La saga Goodyear n’est pas terminée. Les souvenirs du conflit, après sept ans de lutte pour maintenir l’usine ouverte jusqu'en janvier 2014, sont encore vifs. Le motif des licenciements, toujours contesté. Huit des 1 143 anciens salariés passent devant la cour d’appel d’Amiens ce mercredi 19 octobre. Le 12 janvier, ils avaient été condamnés à 9 mois de prison ferme pour séquestration de cadres. Franceinfo vous explique ce que ceux qui s’appellaient "les Goodyears" sont devenus.

"Une grande partie de mon entourage est au chômage"

Evelyne Becker, syndicaliste CGT, est formelle : "Seule une centaine de personnes ont trouvé un emploi en CDI." Des chiffres contestés par la préfecture de la Somme, qui indique que 135 personnes sont en CDI et 172 autres ont signé un CDD de plus de 6 mois. Et 94 ont créé leur entreprise, dont deux tiers d'auto-entrepreneurs.

"Une grande partie de mon entourage est au chômage", constate Régis*, "la Picardie est une zone sinistrée." Le taux de chômage à Amiens, là où était installée l'usine, est de 11,9 % pour le deuxième trimestre de 2016. C'est légèrement plus que la moyenne nationale qui est de 9,9 %.

L’ouvrier licencié est inscrit à Pôle emploi depuis six mois. "J’ai fait deux missions d’interim dans le secteur de la construction mais c'est tout."  Dans la région, les emplois industriels se raréfient.
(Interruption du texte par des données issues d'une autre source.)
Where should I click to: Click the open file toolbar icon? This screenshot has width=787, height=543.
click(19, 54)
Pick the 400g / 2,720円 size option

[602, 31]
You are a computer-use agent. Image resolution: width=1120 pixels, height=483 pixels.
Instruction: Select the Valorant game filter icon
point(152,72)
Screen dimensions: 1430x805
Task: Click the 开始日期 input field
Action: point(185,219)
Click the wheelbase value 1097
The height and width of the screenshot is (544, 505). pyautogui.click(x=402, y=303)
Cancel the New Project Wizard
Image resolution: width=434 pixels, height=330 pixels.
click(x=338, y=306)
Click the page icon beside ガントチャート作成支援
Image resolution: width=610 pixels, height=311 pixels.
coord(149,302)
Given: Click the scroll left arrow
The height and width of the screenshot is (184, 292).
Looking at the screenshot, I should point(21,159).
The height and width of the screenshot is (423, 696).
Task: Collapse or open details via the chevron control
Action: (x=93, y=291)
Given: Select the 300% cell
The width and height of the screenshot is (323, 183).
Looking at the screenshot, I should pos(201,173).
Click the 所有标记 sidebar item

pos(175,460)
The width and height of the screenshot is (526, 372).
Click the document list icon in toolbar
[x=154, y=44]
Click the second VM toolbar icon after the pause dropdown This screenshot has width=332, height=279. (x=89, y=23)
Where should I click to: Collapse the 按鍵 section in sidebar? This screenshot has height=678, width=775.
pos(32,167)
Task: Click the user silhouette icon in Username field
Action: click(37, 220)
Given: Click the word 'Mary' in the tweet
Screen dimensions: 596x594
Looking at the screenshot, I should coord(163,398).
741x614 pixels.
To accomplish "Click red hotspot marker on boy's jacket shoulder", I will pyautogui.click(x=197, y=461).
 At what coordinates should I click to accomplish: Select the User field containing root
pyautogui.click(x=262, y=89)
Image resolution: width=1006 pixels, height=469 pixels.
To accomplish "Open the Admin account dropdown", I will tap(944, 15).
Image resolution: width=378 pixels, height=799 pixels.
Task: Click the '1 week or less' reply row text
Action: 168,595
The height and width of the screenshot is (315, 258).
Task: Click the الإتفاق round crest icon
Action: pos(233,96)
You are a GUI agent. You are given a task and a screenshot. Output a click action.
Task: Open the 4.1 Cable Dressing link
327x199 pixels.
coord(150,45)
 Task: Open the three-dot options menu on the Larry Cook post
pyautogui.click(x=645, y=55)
Les usines NLMK et Bigard ont mis la clé sous la porte cette année.

Qui voudrait embaucher une personne de cinquante ans, abîmée par des années de travail difficile ?

Régis*, ancien Goodyear

Des récits sur des employés déprimés à cause du chômage, les anciens de Goodyear en ont à la pelle. “Depuis la liquidation, 12 personnes sont décédées. Des suicides principalement”, explique Mickael Wamen, syndicaliste CGT.  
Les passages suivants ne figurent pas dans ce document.